Instruction for the listing below: copy exactly, and only, the lines from the one holding "You are a GUI" through its last line, omitting any picture.

┌─ TASK INPUTS

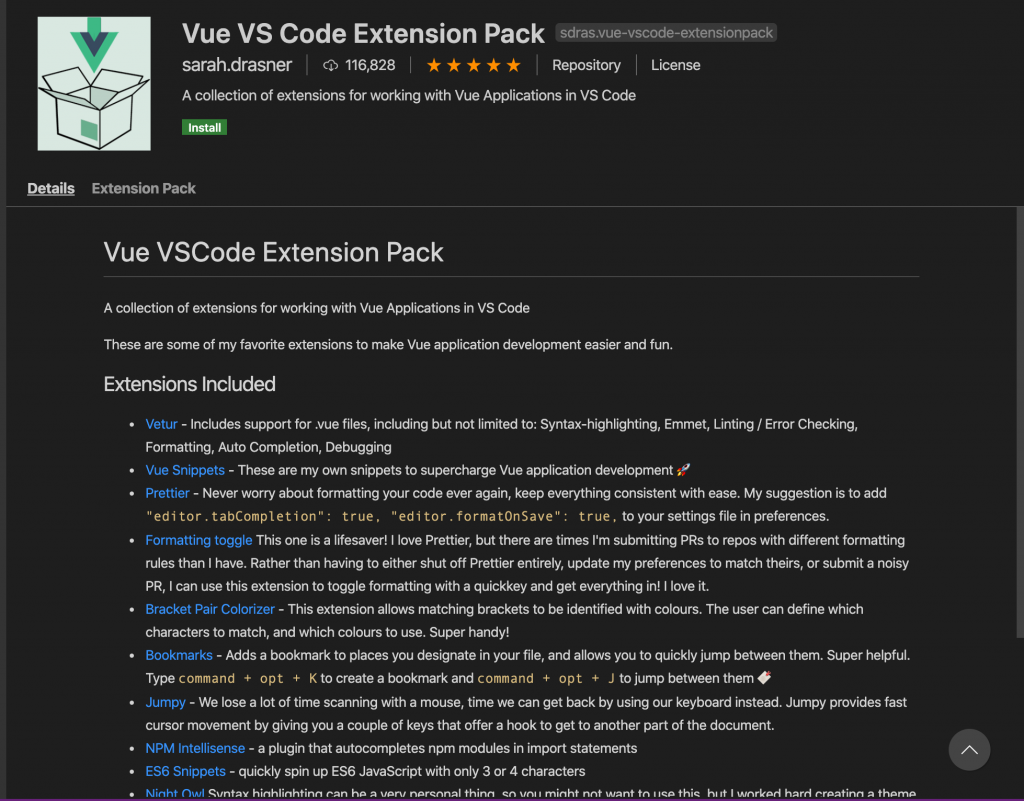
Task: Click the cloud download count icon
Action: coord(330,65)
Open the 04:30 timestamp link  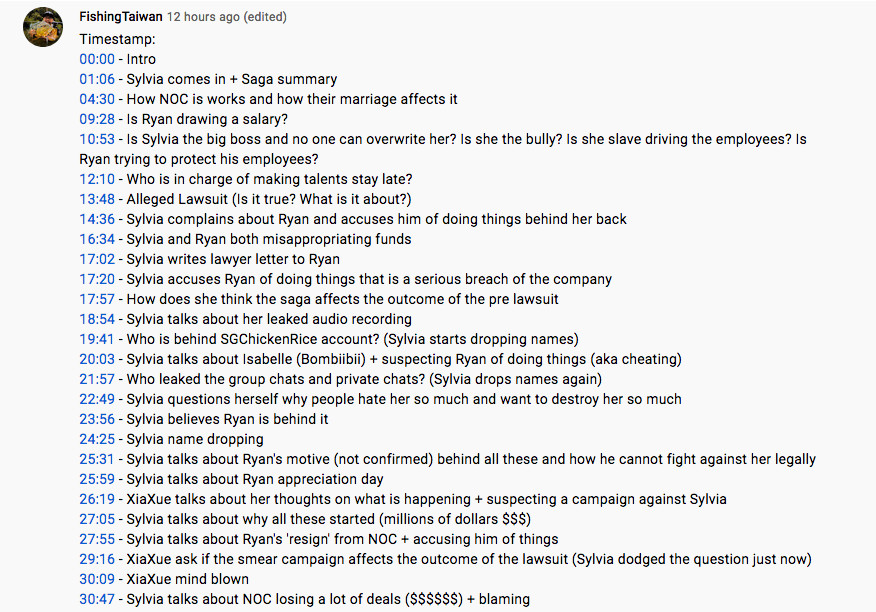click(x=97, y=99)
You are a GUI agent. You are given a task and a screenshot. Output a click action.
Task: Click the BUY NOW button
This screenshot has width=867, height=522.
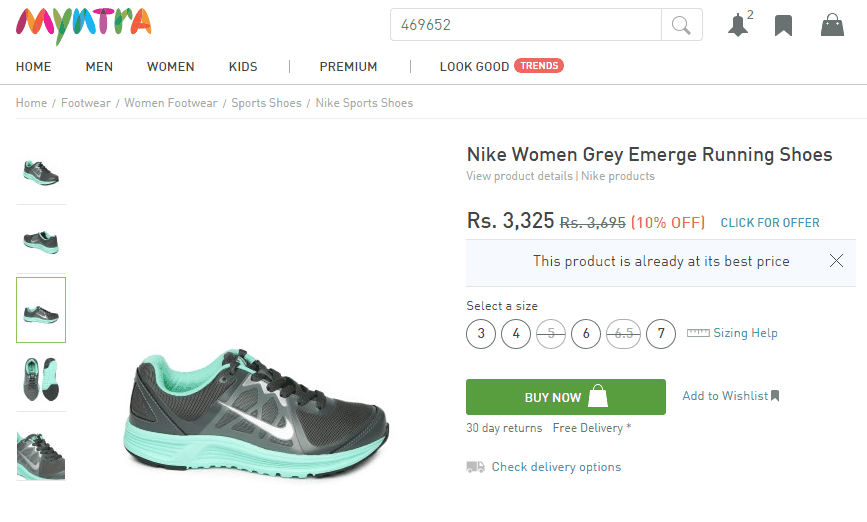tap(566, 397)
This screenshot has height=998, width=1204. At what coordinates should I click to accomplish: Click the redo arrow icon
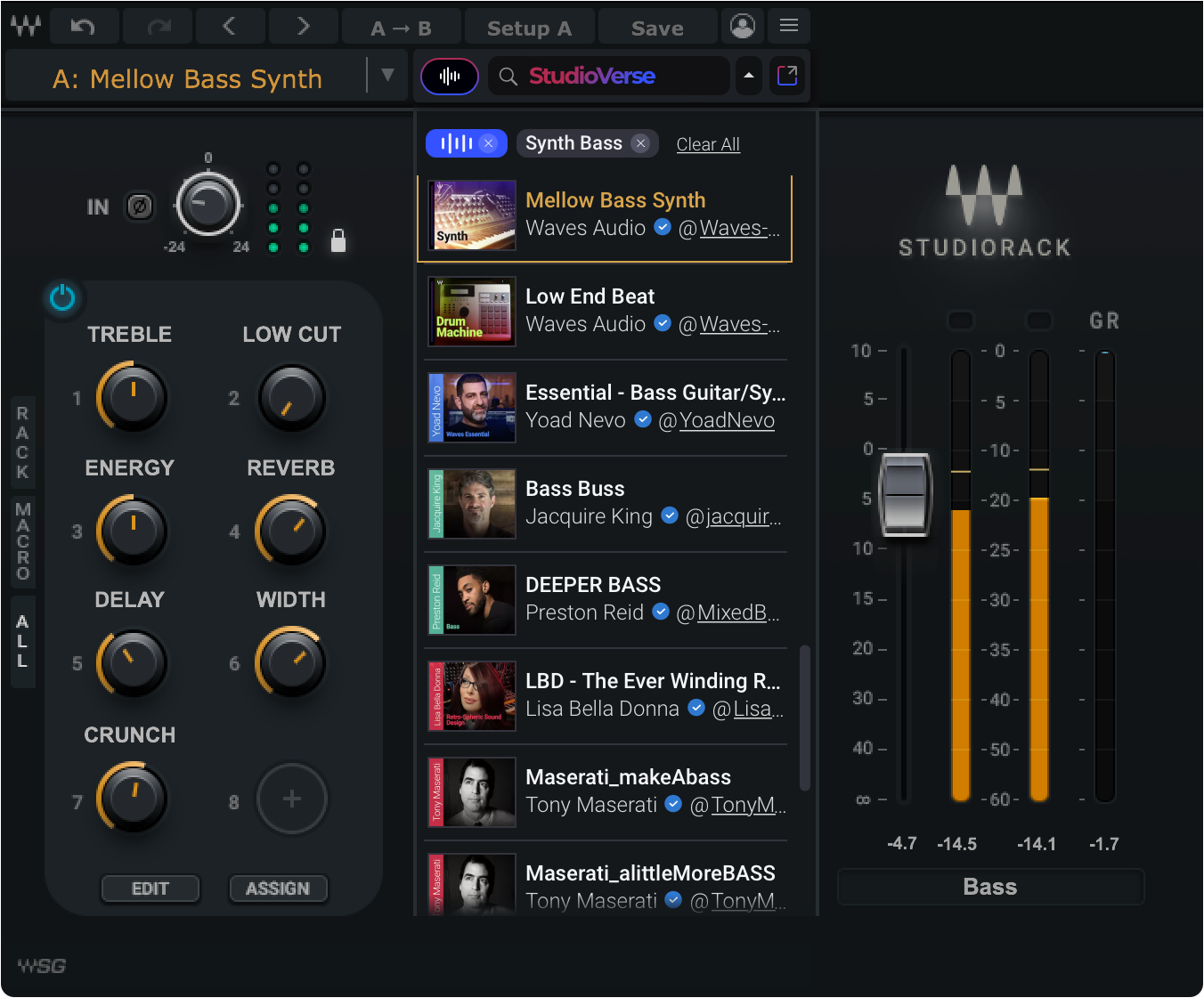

└─

■ **RESULT**
You are a GUI agent. You are given a task and a screenshot. Output a click action.
Task: Click the BUY NOW button
This screenshot has width=867, height=522.
tap(566, 397)
This screenshot has height=998, width=1204. At what coordinates should I click to accomplish: Click the redo arrow icon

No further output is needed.